8. Selisih Masa

37 3 0
                                    


Elkay dibuat pangling oleh perempuan beriasan natural, bergamis blue mint panjang dengan hijab rempel di sampingnya. Tak ada pakaian kantor muslimah sebagai ciri khas. Tas gunung selempang panjang merek ternama pun tergantikan dengan tas rajut senada ala-ala ibu muda. Jauh dari sifat tomboi sahabatnya selama ini.

"Ayo, Bu dosen...katanya sejam lagi mau mengajar...ayo berangkat dong..."
Elkay tertawa dengan kegelisahan Tiara. Ia sengaja melajukan mobilnya dengan kecepatan sedang.

"Ra...ra..aku samping pangling tadi..."

"Eh, kenapa emang Kay? Ngga cocok aku pakai ini? Ini..yang milihin fashion stylist ku."

"Nggak kok Ra...kamu cantik, aku saja tadi terpana, terpukau."

"Makasih Kay." Sekali lagi Elkay tertawa melihat rona merah di wajah Tiara.

"Em...Ra, boleh aku ngasih pendapat?"

"Ih, kamu serius banget sih Kay. Ngasih pendapat ngasih pendapat aja, kayak biasanya. Pakai nanya. Aku jadi berasumsi ada hal yang salah denganku deh." Elkay kembali tertawa. Sahabatnya satu ini memang pandai menebak perkataan orang. Elkay jadi mengurungkan niat untuk menyarankan Tiara agar seperti biasanya saja. Tak perlu menjadi orang lain untuk berhadapan dengan Fatma. Bukankah Tiara berusaha untuk bersahabat, bukan bersaing.
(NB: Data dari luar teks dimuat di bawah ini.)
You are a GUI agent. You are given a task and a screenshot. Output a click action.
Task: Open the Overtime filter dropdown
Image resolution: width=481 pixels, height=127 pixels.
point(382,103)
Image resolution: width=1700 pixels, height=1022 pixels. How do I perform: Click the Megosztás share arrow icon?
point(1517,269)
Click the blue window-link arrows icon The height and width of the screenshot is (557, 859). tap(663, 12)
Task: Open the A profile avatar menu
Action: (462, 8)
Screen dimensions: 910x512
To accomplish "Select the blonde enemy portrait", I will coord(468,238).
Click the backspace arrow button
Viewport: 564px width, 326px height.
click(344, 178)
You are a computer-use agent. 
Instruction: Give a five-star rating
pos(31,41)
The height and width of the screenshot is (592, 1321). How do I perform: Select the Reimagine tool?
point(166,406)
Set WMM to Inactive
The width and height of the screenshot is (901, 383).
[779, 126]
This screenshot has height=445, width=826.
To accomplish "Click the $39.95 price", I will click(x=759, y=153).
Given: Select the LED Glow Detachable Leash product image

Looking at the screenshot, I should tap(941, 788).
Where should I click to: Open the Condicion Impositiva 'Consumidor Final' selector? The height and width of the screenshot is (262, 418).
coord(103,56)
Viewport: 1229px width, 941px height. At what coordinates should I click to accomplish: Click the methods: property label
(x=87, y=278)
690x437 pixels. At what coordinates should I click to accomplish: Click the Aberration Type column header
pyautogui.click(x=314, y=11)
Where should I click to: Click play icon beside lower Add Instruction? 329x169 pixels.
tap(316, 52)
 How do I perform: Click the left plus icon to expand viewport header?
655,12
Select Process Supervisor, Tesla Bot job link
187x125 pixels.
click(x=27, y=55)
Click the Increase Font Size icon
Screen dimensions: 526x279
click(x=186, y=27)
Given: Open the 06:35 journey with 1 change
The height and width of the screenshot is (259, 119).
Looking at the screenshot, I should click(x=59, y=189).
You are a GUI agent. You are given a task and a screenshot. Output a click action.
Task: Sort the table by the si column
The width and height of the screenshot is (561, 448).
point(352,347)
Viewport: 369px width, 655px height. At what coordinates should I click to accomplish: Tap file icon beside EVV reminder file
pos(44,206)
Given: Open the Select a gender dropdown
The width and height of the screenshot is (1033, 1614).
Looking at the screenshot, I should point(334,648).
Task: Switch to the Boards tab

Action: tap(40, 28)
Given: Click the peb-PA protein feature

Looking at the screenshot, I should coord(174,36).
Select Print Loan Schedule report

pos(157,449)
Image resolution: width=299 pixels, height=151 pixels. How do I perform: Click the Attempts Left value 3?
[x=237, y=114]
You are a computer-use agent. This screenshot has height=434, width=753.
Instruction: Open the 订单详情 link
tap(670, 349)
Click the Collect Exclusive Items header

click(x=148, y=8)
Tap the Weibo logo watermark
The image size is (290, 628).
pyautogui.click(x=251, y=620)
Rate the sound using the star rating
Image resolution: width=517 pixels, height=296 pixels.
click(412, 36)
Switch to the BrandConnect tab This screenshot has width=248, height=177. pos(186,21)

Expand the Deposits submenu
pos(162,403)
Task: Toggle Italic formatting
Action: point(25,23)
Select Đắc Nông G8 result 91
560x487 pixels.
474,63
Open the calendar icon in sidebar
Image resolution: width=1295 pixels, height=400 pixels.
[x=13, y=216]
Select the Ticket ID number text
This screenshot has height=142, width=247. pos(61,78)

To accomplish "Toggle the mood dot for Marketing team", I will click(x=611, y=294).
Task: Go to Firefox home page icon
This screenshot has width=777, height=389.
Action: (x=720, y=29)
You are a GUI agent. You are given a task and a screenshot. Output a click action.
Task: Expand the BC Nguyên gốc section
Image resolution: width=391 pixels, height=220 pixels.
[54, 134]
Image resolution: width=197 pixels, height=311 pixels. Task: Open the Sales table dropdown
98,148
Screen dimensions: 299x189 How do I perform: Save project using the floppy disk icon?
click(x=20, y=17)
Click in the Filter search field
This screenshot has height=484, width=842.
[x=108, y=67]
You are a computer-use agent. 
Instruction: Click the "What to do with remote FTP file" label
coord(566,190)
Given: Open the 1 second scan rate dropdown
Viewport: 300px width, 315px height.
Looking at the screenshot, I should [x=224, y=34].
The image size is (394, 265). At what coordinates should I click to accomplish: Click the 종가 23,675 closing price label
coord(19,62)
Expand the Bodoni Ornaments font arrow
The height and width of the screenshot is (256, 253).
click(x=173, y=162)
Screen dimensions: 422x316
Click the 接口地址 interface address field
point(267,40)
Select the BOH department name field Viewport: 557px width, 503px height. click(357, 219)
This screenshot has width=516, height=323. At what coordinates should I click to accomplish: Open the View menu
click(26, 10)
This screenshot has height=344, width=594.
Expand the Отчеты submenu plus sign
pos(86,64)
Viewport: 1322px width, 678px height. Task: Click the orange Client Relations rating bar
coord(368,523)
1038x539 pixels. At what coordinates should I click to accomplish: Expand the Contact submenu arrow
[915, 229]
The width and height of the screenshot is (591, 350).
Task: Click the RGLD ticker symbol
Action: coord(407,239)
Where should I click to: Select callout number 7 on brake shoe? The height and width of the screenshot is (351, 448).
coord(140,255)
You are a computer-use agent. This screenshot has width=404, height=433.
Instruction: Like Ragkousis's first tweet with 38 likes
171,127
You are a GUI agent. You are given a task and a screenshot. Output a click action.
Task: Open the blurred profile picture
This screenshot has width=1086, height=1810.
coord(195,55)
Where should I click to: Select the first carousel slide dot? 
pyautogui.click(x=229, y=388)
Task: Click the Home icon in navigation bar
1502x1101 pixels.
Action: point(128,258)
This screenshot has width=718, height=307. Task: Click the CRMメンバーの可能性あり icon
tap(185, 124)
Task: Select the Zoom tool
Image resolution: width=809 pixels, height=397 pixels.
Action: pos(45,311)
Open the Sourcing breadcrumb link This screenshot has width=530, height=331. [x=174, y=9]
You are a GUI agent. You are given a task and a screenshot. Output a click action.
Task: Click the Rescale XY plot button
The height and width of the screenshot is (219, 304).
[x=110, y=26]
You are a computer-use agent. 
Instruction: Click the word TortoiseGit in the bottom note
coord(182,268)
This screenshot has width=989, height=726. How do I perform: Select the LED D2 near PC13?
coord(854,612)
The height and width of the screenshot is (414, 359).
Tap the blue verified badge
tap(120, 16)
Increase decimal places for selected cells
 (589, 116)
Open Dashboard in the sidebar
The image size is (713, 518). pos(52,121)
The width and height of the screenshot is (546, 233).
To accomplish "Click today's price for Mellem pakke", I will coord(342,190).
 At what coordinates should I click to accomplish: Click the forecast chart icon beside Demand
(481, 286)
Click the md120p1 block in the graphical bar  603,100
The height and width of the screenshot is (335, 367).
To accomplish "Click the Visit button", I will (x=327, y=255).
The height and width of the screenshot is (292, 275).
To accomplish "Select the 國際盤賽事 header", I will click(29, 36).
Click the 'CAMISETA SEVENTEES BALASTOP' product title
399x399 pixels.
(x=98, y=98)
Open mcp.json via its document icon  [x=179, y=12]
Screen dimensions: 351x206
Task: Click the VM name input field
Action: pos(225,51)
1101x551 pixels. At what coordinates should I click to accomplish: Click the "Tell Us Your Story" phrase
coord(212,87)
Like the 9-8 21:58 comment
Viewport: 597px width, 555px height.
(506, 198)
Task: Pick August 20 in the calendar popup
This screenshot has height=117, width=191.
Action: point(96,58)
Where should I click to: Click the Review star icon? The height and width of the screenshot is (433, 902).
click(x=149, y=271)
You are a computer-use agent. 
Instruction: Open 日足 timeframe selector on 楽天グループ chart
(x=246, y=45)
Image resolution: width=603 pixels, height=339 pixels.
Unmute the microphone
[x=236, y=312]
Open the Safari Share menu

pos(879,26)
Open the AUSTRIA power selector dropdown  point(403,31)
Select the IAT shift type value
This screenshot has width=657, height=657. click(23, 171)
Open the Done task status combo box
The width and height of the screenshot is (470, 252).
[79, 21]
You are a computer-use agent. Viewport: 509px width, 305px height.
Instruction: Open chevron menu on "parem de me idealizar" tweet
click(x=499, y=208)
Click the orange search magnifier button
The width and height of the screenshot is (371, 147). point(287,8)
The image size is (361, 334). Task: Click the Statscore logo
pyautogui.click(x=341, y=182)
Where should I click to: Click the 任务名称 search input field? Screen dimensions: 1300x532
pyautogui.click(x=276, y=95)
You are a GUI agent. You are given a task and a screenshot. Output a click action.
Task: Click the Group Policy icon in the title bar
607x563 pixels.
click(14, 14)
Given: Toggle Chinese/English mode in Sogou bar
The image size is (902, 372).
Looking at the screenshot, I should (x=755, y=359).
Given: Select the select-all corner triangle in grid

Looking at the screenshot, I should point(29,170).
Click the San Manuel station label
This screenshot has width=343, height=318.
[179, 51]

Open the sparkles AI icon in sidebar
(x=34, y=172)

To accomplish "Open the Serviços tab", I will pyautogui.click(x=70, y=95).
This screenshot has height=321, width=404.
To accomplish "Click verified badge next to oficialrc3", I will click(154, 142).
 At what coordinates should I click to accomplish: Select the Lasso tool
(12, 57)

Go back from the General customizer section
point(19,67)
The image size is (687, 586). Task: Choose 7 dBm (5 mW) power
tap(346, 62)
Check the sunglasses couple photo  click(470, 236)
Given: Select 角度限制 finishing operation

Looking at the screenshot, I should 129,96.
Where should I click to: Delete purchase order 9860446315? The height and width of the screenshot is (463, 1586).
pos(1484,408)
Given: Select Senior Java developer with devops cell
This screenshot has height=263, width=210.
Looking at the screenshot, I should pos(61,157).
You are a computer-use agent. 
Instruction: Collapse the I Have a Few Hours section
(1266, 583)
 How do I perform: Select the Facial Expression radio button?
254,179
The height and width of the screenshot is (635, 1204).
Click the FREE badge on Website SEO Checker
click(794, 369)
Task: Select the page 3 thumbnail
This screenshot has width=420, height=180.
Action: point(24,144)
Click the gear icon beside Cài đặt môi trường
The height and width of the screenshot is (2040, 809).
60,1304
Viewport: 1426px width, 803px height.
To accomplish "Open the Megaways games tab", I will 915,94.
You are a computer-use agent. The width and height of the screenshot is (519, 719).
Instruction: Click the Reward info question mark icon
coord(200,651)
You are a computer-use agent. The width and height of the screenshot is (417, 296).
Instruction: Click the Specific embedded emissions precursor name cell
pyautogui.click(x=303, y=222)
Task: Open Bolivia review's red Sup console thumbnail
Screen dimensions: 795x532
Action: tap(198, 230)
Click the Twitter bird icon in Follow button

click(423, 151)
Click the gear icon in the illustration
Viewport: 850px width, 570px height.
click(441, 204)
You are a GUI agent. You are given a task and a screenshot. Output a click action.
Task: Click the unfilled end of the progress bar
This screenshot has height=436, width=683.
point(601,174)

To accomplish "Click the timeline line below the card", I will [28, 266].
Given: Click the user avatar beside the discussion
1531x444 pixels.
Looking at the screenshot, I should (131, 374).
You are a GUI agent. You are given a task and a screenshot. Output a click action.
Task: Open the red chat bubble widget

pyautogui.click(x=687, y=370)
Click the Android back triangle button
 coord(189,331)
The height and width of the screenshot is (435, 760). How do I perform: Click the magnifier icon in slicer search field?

Tapi tidak, Elkay tak ingin merusak usaha Tiara. Biarlah Tiara dengan penampilan yang sekarang, toh sama cantik dan menjaga aurat seperti biasa.

"Kok ketawa, pendapat apa Kay?"

"Em...apa ya? Lupa aku. Eh, kamu udah baca email ku?"

"Oh, tentang kepribadiannya dari Med-Sos? Udah kok. Makasih ya Ra udah ngebantu sampai sejauh ini. Sepertinya ia sama seperti perempuan kebanyakan. Yang membuatku khawatir hanya satu: ia penulis." Tiara mengatakan kata penulis dengan bisikan keras. Cukup membuat Elkay heran.

"Khawatir?"

"Iyalah. Ia bisa saja menulis tentang 'aku' orang ketiga yang mengusik ketenangan hidup mereka. Kamu tahu kan? di mata orang, istri pertama akan selalu jadi protagonis. Sementara perempuan kedua adalah antagonis yang jadi sasaran empuk buat dihina, dimaki karena dianggap nggak mampu mencari kebahagian sendiri..."

"Astaghfirullah Ra...kok gitu sih ngomongnya?"

"Fakta Kay. Kamu tahu layanan tv berbayar yang diluncurkan perusahaanku kan? Penonton perempuan usia >20 paling antusias dengan drama orang ketiga! Sedikit ngeri aku jadinya. Eh...bukan antusias sih sebenarnya. Mungkin karena rasa insecure atau trauma karena apa yang 'jadi miliknya," Kedua jari telunjuk dan tengah Tiara menyatu, membentuk telinga kelinci untuk menekankan apa yang ia katakan, "takut direbut!"

"Tapi kan kamu beda Ra. Kamu ngga merebut, hanya...hanya apa ya namanya." Elkay meringis, gagal mencari istilah terbaik.

"Aku...hanya ingin menikah dengan orang kucintai dan mencintaiku. Aku tak peduli dengan kata orang lain. Toh, tak ada orang yang harus kujaga perasaannya. Paman dan bibi juga terserah aku." Elkay mengangguk, ia meraih permen dan segera memasukkan ke dalam mulut. Berusaha menyamarkan kegelisahan tentang sahabatnya.

Suasana kembali hening. Seperti biasa, tak ada musik di mobil Elkay. Ia harus menuntaskan kewajiban murojaah hari ini. Sementara Tiara kembali sibuk dengan gadgetnya. Sos-med an? Terlihat aneh bagi Tiara yang nama dan fotonya tak pernah singgah lagi di dunia maya. Elkay tahu, sudah pasti pernikahan Nathan yang menjadi alasan utama.

"Tumben, kamu sos-med an Ra?" Telisik Elkay heran hingga menghentikan murojaah.

"Nggak kok. Ini, monitor kerjaan kantor dari rumah..atau dari manapun sih."